Figure (B) shows data points with the blue class and the red class. If there is a new data point, what should be the class for the new data point? The algorithm calculates the distances of this data point to other data points. For the 5-nearest neighbors, it counts the number of the blue and the red classes. In the graph, there are 4 red class and 1 blue class. The algorithm uses the majority voting rule to determine the class. The new data point is assigned the red class.

The procedure can be enumerated as below. In addition to Step 1 to 3 above, the supervised learning KNN does Step 4 and 5:
- Step 4: Among these K neighbors, count the number of the classes.
- Step 5: Assign the new data point to the majority class.
(C) How Is the Anomaly Score Defined?
Since an outlier is a point that is distant from neighboring points, the outlier score is defined as the distance to its kth nearest neighbor. Each point will have an outlier score. Our job is to find those points with high outlier scores.

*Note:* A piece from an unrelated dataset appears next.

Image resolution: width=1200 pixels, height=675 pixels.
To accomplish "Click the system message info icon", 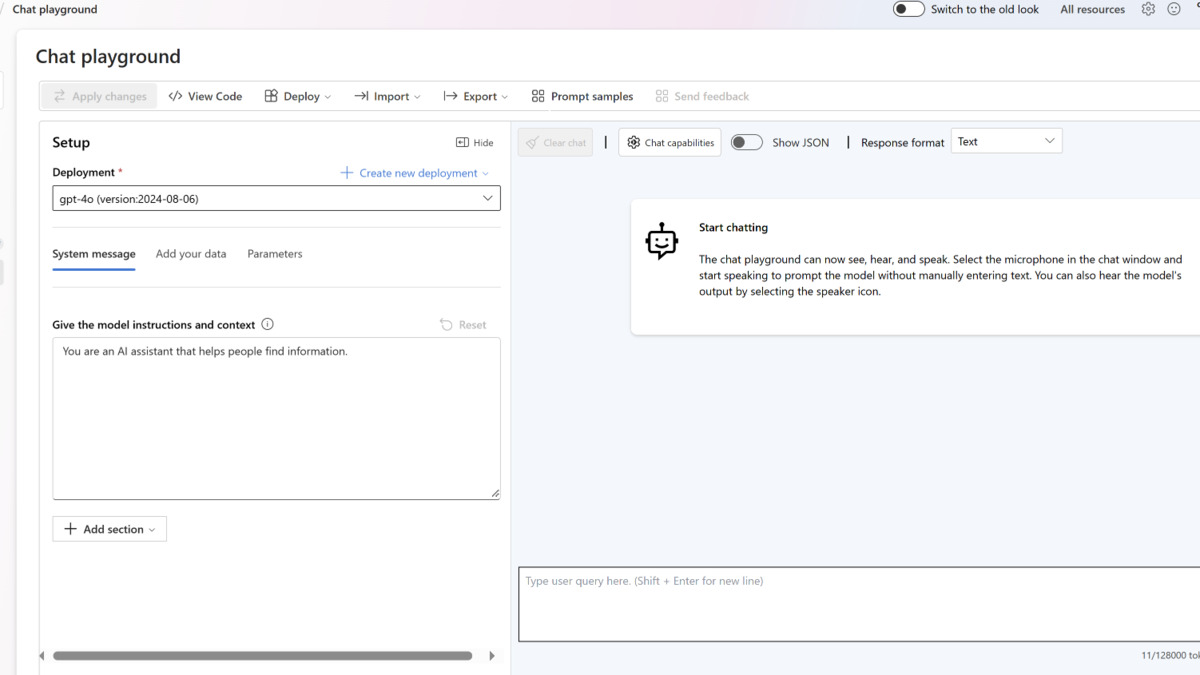I will (x=267, y=324).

The KNN method in PyOD uses one of the three types of distance measures as the outlier score: largest (default), mean, and median. The “largest” uses the largest of the distance to k neighbors as the outlier score. The “mean” and “median” use the average and median respectively as the outlier score.
(D) Modeling Procedure
I apply the following modeling procedure for the model development, assessment, and interpretation of the results.
- Model development
- Threshold determination
- Descriptive statistics of the normal and abnormal groups

Step 1 will build the model and produce outlier scores. In Step 2, we will choose a threshold to separate the abnormal observations with high outlier scores from normal observations. If any prior knowledge suggests the percentage of anomalies should be no more than 1%, you can choose a threshold that results in approximately 1% of anomalies.
In Step 3, we will profile the two groups using the descriptive statistics (such as the means and standard deviations) by group. The descriptive statistic table is important to communicate the soundness of the model. If it is expected that the mean of a feature in the abnormal group is higher than that of the normal group and the result is counter-intuitive, you shall investigate, modify, or drop the feature. You shall reiterate Step 1 to 3 until the descriptive statistics of all features are consistent with expectations.
(D.1) Step 1: Build your Model
Let’s generate some data with outliers. I use the utility function generate_data() of PyOD and generate ten percent outliers. Notice that although this mock dataset has the target variable Y, the unsupervised KNN models only use the X variables. The Y variable is simply for validation.